> **Description of the task**: Find the line containing "Open System Preferences gear icon" in the records below. Copy exactly that line and each one after it, ending at the line containing "Task: Click the star", and nothing more.

[Stored data]
###

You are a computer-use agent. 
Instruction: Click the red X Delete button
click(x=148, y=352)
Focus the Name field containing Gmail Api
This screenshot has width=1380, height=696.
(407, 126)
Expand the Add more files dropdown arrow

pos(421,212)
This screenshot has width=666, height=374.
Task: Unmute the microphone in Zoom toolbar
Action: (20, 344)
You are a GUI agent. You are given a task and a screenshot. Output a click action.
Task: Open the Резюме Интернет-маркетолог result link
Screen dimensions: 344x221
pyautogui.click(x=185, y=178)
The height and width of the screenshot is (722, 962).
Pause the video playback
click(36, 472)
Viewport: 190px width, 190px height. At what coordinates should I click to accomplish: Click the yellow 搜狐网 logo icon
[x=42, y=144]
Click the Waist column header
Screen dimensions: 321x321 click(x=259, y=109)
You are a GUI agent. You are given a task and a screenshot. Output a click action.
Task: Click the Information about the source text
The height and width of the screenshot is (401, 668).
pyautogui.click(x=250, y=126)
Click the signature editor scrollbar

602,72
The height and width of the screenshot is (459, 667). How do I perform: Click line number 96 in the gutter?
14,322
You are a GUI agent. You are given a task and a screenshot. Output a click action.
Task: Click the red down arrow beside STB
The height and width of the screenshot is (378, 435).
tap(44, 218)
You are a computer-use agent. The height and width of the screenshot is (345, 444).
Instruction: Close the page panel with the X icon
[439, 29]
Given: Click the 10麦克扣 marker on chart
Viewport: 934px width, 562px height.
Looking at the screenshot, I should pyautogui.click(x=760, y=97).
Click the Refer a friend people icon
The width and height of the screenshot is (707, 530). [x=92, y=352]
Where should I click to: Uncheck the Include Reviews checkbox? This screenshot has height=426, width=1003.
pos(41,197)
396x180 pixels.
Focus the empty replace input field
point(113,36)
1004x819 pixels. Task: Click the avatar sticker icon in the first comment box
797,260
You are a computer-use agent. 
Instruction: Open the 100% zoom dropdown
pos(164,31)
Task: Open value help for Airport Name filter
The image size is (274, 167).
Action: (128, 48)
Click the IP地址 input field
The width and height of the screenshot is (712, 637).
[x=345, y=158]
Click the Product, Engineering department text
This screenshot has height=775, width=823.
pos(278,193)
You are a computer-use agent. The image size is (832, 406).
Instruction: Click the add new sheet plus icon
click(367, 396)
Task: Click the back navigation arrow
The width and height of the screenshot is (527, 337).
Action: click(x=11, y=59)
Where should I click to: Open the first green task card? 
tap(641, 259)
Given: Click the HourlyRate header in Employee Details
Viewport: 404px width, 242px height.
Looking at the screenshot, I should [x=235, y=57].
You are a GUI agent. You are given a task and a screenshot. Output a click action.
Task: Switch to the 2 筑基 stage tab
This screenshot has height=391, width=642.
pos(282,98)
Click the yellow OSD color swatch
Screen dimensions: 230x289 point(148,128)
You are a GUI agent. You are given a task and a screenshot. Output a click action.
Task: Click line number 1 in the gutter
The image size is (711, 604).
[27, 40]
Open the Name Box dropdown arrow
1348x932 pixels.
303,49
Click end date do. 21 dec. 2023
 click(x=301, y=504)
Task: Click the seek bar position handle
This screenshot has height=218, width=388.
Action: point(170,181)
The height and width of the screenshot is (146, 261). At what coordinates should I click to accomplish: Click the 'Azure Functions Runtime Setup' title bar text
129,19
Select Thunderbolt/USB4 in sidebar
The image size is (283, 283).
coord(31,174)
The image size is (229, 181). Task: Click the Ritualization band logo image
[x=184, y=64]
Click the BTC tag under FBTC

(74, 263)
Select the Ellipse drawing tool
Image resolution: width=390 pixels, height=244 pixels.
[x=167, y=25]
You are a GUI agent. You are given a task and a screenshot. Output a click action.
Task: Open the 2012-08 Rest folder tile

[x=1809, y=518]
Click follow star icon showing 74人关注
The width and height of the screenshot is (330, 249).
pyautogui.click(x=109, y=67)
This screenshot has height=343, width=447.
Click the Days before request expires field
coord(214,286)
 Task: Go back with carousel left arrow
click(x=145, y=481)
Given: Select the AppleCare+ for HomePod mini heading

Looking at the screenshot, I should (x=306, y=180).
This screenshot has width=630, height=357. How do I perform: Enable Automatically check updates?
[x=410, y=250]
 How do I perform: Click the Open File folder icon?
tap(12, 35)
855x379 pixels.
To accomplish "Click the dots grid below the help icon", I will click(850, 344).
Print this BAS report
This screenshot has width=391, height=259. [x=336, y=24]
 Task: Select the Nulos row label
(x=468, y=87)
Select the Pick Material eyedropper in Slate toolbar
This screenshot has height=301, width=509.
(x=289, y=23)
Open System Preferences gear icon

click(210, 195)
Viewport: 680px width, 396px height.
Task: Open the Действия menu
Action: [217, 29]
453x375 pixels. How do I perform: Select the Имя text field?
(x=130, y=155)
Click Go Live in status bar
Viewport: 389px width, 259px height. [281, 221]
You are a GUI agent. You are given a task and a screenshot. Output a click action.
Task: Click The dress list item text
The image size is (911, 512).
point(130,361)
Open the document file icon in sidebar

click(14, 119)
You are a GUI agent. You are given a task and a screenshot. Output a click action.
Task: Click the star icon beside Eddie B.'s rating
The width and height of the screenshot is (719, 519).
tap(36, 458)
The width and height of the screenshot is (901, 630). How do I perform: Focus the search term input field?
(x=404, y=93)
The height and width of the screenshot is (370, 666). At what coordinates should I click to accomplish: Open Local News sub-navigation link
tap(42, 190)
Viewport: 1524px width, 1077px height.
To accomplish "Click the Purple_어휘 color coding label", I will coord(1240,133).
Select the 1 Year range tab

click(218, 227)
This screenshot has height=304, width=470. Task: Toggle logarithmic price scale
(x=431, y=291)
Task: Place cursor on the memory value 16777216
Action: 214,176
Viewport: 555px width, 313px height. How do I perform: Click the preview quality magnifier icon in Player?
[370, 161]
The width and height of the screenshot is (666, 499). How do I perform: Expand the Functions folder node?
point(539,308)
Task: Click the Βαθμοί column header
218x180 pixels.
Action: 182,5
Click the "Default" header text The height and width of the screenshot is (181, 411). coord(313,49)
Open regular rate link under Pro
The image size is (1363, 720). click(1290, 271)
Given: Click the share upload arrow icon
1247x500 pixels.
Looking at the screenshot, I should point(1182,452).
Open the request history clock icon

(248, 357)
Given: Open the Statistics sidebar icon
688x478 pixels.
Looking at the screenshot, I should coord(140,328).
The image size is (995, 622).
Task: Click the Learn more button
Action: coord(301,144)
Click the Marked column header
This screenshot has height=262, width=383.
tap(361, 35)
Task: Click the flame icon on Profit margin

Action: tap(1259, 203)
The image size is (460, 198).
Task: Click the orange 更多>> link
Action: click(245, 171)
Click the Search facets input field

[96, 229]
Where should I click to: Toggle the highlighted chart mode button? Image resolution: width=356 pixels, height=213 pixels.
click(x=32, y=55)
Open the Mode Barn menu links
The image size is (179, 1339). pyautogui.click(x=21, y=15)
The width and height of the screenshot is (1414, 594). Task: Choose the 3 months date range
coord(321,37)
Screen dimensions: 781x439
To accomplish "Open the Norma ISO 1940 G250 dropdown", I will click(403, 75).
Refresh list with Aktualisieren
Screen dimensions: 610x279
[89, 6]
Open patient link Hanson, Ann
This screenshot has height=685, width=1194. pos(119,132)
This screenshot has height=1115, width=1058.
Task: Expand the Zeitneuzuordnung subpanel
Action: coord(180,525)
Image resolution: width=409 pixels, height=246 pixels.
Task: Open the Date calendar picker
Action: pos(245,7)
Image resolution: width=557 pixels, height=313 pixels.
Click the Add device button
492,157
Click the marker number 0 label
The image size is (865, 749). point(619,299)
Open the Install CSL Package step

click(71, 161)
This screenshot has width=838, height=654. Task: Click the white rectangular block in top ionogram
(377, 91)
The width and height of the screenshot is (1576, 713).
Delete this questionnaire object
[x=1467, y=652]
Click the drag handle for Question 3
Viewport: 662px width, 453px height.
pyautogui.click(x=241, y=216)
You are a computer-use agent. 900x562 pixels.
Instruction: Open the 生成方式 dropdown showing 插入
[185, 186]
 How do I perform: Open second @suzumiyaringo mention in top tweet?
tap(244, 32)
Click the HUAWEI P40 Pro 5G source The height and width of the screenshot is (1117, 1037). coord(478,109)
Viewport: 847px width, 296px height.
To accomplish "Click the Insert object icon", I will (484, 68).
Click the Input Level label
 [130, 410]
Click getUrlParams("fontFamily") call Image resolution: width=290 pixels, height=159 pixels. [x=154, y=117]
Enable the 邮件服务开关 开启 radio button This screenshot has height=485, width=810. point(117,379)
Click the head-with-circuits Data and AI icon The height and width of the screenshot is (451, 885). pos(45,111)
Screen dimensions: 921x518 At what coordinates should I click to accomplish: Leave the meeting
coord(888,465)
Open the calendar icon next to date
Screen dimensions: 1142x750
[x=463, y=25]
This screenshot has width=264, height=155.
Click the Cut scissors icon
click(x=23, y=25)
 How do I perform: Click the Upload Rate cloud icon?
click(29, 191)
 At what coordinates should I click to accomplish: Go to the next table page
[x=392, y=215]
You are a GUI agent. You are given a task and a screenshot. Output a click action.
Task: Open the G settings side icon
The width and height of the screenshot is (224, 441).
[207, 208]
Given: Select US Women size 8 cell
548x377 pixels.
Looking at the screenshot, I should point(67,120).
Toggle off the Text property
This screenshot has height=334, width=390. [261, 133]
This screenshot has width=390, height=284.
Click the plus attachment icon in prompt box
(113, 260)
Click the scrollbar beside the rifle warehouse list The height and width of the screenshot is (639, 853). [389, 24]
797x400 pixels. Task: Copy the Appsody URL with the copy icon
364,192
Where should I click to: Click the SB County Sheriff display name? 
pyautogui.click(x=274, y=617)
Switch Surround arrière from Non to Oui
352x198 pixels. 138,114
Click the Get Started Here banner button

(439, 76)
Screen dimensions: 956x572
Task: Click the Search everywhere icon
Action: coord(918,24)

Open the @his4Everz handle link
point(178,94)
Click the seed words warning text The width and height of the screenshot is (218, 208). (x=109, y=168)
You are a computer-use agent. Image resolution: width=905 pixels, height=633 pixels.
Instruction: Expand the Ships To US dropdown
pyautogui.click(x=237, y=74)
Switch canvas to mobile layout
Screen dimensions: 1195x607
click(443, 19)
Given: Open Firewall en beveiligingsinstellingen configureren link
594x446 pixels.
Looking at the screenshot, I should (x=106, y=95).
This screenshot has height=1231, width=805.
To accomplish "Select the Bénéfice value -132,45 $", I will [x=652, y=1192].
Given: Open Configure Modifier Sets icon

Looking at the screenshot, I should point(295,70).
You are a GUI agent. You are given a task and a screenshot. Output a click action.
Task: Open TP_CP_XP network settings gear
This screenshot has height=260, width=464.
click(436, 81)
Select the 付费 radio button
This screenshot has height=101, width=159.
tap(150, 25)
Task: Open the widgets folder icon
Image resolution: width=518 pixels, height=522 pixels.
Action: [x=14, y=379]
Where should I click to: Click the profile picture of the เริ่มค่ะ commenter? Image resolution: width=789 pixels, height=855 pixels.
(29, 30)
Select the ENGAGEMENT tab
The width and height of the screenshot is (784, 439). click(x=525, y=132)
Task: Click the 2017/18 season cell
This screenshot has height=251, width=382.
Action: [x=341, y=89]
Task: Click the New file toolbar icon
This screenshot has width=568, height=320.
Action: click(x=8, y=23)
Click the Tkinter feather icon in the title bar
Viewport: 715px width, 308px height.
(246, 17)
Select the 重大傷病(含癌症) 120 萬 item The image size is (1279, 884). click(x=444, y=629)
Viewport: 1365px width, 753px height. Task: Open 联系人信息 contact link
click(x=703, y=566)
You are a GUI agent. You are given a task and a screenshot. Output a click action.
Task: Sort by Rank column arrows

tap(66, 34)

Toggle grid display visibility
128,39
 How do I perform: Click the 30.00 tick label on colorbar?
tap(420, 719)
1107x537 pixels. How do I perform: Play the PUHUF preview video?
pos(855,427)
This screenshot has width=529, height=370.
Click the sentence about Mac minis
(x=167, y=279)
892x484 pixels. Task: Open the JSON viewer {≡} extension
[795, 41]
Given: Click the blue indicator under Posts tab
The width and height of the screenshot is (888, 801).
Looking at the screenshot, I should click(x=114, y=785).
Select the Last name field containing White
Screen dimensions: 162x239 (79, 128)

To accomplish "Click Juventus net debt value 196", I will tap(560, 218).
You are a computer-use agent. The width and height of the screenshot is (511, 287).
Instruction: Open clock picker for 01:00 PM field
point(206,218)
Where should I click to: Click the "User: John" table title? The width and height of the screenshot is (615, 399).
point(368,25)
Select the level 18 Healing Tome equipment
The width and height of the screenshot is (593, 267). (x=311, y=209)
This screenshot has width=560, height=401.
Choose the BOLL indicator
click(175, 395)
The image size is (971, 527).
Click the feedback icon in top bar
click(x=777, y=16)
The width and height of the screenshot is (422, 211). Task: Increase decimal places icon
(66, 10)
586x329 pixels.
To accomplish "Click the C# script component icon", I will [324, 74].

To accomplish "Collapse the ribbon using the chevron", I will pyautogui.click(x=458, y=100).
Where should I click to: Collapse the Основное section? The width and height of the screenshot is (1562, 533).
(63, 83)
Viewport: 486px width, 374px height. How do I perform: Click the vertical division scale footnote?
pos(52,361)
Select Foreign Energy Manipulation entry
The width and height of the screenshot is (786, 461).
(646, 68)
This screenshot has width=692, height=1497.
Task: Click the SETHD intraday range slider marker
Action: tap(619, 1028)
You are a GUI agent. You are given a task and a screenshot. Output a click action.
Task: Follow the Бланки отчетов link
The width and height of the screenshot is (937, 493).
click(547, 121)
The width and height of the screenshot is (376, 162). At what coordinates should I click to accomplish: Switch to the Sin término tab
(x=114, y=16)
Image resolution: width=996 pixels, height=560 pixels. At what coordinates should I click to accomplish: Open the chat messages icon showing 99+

###

> **Finished task**:
Open System Preferences gear icon

click(210, 195)
Viewport: 680px width, 396px height.
Task: Open the Действия menu
Action: [217, 29]
453x375 pixels. How do I perform: Select the Имя text field?
(x=130, y=155)
Click Go Live in status bar
Viewport: 389px width, 259px height. [281, 221]
You are a GUI agent. You are given a task and a screenshot. Output a click action.
Task: Click The dress list item text
The image size is (911, 512).
point(130,361)
Open the document file icon in sidebar

click(14, 119)
You are a GUI agent. You are given a task and a screenshot. Output a click action.
Task: Click the star icon beside Eddie B.'s rating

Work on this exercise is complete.